**EXERCISE OBJECTIVE**
Beginning with the line below that contains "Task: Select CHANGE" and ending with the line that contains "Task: Open the Administrator user dropdown", copy every line exactly. Copy nothing else.

(Saved entries)
■ ■ ■ ■ ■

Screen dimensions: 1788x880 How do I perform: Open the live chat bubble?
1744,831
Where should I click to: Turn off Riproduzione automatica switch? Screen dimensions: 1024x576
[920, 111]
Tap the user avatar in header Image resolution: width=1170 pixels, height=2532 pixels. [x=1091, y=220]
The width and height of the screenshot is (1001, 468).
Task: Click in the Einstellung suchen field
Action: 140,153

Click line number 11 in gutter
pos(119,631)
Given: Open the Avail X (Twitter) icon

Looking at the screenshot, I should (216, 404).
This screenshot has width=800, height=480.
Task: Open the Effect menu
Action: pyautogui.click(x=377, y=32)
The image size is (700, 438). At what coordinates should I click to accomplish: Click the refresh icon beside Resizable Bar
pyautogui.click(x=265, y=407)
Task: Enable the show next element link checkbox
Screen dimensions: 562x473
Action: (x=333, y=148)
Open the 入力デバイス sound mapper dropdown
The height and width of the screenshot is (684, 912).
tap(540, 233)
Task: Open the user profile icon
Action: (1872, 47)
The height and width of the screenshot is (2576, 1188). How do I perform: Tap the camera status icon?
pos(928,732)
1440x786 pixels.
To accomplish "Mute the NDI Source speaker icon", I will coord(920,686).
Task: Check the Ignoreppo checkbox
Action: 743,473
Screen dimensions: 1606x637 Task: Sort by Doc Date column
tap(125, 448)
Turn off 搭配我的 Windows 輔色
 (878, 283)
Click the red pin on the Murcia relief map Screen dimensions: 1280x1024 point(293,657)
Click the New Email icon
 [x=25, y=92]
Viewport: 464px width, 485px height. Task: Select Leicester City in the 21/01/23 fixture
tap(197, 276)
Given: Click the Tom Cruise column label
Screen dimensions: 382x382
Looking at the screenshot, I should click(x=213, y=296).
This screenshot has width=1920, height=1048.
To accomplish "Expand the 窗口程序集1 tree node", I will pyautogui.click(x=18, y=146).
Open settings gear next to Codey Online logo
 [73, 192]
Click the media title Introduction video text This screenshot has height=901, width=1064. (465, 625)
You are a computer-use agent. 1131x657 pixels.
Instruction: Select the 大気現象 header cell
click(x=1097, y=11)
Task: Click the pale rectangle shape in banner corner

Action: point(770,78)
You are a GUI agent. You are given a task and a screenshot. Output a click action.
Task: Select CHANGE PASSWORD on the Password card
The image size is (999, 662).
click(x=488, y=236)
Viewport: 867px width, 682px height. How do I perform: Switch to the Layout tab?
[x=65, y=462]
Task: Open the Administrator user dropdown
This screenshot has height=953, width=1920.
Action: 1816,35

■ ■ ■ ■ ■

**EXERCISE ANSWER**
Task: Select CHANGE PASSWORD on the Password card
The image size is (999, 662).
click(x=488, y=236)
Viewport: 867px width, 682px height. How do I perform: Switch to the Layout tab?
[x=65, y=462]
Task: Open the Administrator user dropdown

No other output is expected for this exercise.